The media’s propaganda campaign serving the Southern Poverty Law Center just hit close to home in my state, Ohio. A recent hit piece in the Columbus Dispatch stunningly displayed misplaced trust in the SPLC’s radical, bigoted profit machine.
Citizens for Community Values (CCV) is a leading Christian family policy organization, led to a position of prominence in Ohio and the national political scene over the last two decades by former president Phil Burress. Following Burress’ recent retirement, the group tapped promising newcomer, Aaron Baer, to fill some very big shoes.
This group’s hard work and dedication to families deserves far better than the treatment given by the Dispatch, which sent out this Tweet about CCV prior to an event on October 8: “Is the organization sponsoring tonight’s GOP gubernatorial forum a ‘hate group’?”
And the paper followed up with a Sunday headline article, citing the SPLC as its source for the smear label. CCV landed on the SPLC infamous hate list years ago while standing against same sex “marriage” and the harmful behavior of homosexuality.
This same hit list was used as a map by one wannabe mass murderer and publicly admired by another.

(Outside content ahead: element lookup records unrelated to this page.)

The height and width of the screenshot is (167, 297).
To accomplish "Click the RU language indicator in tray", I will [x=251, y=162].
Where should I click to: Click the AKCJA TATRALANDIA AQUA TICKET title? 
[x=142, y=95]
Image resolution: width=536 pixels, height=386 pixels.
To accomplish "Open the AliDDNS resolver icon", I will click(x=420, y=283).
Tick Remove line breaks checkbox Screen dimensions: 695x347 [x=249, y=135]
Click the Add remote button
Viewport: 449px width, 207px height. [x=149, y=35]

Creating controversy does get some clicks for a dying paper. But thankfully, many Dispatch readers found the reporter’s tactic to be underhanded and irresponsible, with numerous comments like this one: “To cite the Southern Poverty Law Center as credible is ludicrous. You can do better and should do better Dispatch.”
Another reader wrote, “Sheer ignorance when quoting SPLC. Do some research people. Get to know the SPLC for what it is. Very dangerous.”

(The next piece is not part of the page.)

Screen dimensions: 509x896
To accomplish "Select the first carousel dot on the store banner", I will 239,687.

Apparently SPLC could care less. They peddle their bigotry and they are sticking to it.
And predictably, a major network had one takeaway from last week’s Values Voter Summit—shock that a flyer about homosexual health risks was included in the attendee packet.
NBC News was outraged that Trump spoke to a group where a flyer promoting Mass Resistance’s important resource, The Health Hazards of Homosexuality, was part of every registrant’s packet.
But NBC provided this justification for its dismay: “The Southern Poverty Law Center has designated MassResistance a hate group since 2008.”
Oh, then blatant distortion is okay. America can trust SPLC, right? Well, no. Apparently NBC did not get the memo.
SPLC is being exposed as a group of faith-baiting frauds and frankly, seditious, anti-American revolutionaries.
A defamation lawsuit was filed recently against SPLC by a Christian group, the D. James Kennedy Ministries, formerly known as Coral Ridge Ministries. And the cheers were heard from coast to coast.
The Pentagon also recently cut ties to SPLC.
The lid is coming off the Southern Poverty’s war chest, used to launch baseless attacks against sane, civilized values. Yet clueless or hopelessly-biased reporters continue to cite the radical activist group as a credible advocacy monitor.
CNN came under massive criticism for publishing a link in August, following the Charlottesville riots, to the SPLC “hate map” which functions as a McCarthy-like black list. White supremacists and neo-Nazis appear alongside long-respected Christian conservative groups who hold no such views.
That map was consulted as a reference by Floyd Corkins who entered the Family Research Council in 2012 guided by the SPLC hate map. Corkins, armed to the teeth and ready to commit mass murder, only succeeded in wounding the lobby guard who then recovered. Corkins told the FBI about his use of the SPLC list, an admission revealed by CNN itself in a 2013 article here.
Doesn’t CNN believe its own material? The final quote in that piece, however, seems to rationalize violence.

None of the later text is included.